Feeding Goat Feeding goat is a very important aspect of goat rearing. Goats stay in herds and they like to graze and chew in vast acres of green lands. If you are keeping a goat as a pet you are required to provide your goat with good nutritious food items. Goats are ruminant herbivorous as a result of which they generally chew a good quantity of food. For feeding goat you are required to arrange for a diet that consists of equal amounts of energy, proteins, vitamins and other minerals in right proportions. For maintaining good health of your goat provide at least 3% of its diet with dry roughage. This would help to avoid digestive disturbances.

Feeding Goat Food

A nutritious balanced diet food would also help you to keep the goat physically active and less prone to diseases. The following are some food items that are used for feeding goats.

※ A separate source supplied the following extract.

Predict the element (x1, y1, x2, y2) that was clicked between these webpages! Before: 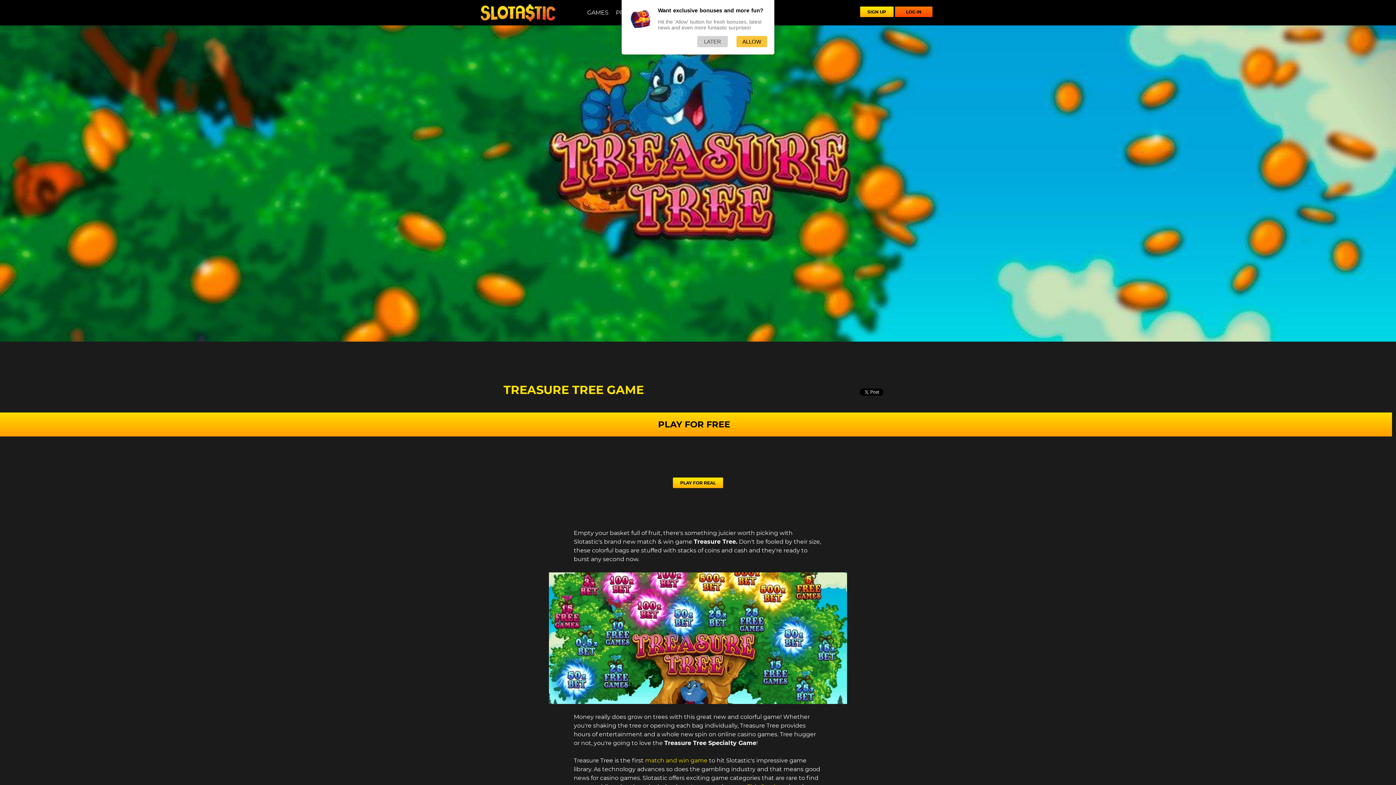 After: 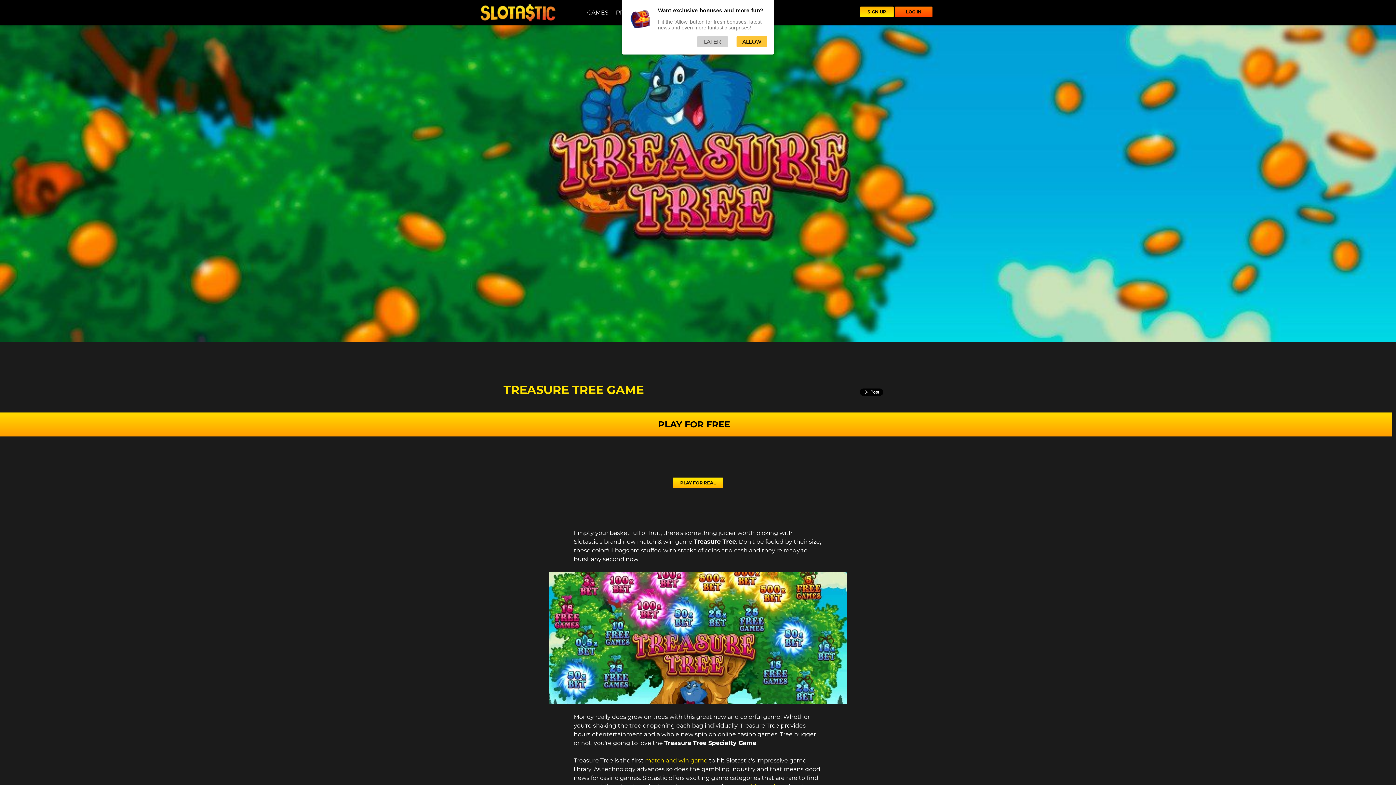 Action: label: SIGN UP bbox: (860, 6, 893, 17)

  • Pastures – Common vegetative pastures have high protein content and are ideal for feeding goats. But they also have very high level of moisture in them which can create digestive disturbances for a doe or a growing goat kid. Goats are natural browsers and have the unique quality of selecting vegetative pastures that are of high nutrition content and free of parasites. Woody plants, bush, vines and weeds are good pastures for goats to eat.
  • Hay – Hay is of moderate nutrition content and generally used for goat feeding during the time of not grazing season or the winter months. The quality of hay varies from stock to stock so testing of the nutrition content of the hay should be done in a laboratory for forage testing. Leguminous hays like the alfalfa, lespedeza, clover and such are ideal goat hays for feeding.
  • Silage – Silage are made from the forage of cereal crops. But the silage quality has to be determined before hand. Silage that is moldy in nature should not be given to goats as fodder. Goats get prone to the disease called listeriosis or the circling disease on feeding on moldy silage. Fresh silage contains a lot of moisture and may not be ideal food for high producing doe.
  • Grain Concentrates – Pasture feeding is not enough for goats. To provide a proper diet a goat has to be fed with grain concentrates. Concentrates are mainly of two types, carbonaceous concentrates and proteinaceous concentrates. The carbonaceous concentrates in the form of grains like barley, wheat, oats, milo, rye and such. They should not be fed in large quantities as many of the concentrates have low calcium content and high phosphorous content leading to a urinary disease called Proteinaceous concentrates or kidney stones. The protein concentrates are mainly in the form of soy beans and cotton seed meal and such.
  • Apart from protein goats also require minerals like vitamins, phosphorous and calcium. Goats should have calcium and phosphorous in the ratio 1:2. Vitamins though required by goats but certainly not in large quantities. Goats mainly need vitamins A, D and E whereas all the B vitamins and vitamin K are manufactured in the rumen of the goat itself.
  • Water should be given to goats in large quantities. An average sized goat should be given ¾ to 1 ½ gallons of water every day. In take of inadequate water may also lead to incidence of many diseases. Even the quantity of feed can also lessen down to a great extent if enough water is not taken in.
As a treat for feeding a goat you may give your goat to eat paper even though paper does not have any nutritional value. The goats are not supposed to be fed with commercialized food packets especially those of pet dogs and cats. In fact, feeding a goat with dog or cat protein packs is banned since 1997.